CCADC utilizes two primary forms of document classification technology: Text-based and Image-Based Classification. Each method of our automatic document classification system has its own distinct advantages depending on the application requirements that are desired to be achieved by providing our customers with a high degree of configuration flexibility.
Text Based Classification allows for keyword(s) to be detected in a form in order to determine its appropriate document type. The keyword(s) can be defined as required to match expected text precisely or can be configured to be required to meet the sampling with a "degree of confidence."

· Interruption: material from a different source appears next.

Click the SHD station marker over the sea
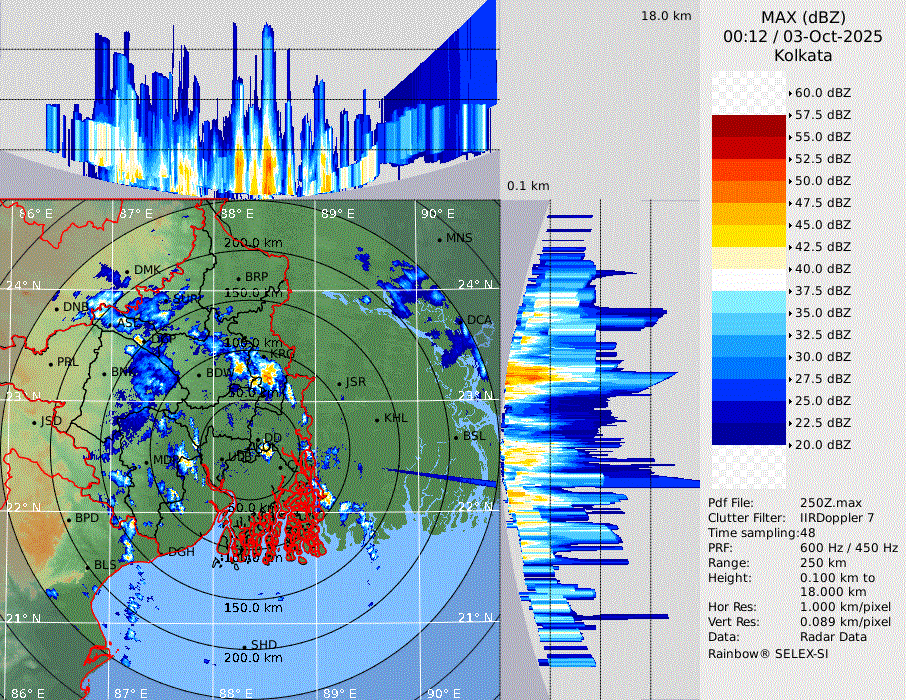The image size is (906, 700). (x=244, y=645)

Image-Based Classification allows for a batch sampling of images that may slightly vary yet be grouped together, and are subsequently assigned to a document type or document class. What is the benefit of having multiple samplings added to a single document type or class with our data capture system? Adding multiple sample images to the same class can increase the overall confidence of a recognition process. For example, such an approach allows you to "merge" 2 very similar templates in one such as an invoice that includes "VAT" and another without "VAT."
These aggregated samplings will be used to compare any new image introduced to the system against the library of known samples - allowing the CCADC module to automatically assign the proper document type to the incoming image(s). The workflow automation samples may be automatically added to the Classification engine, so the CCADC engine continues to learn and refine its confidence levels as new form variations are introduced into the CCADC library.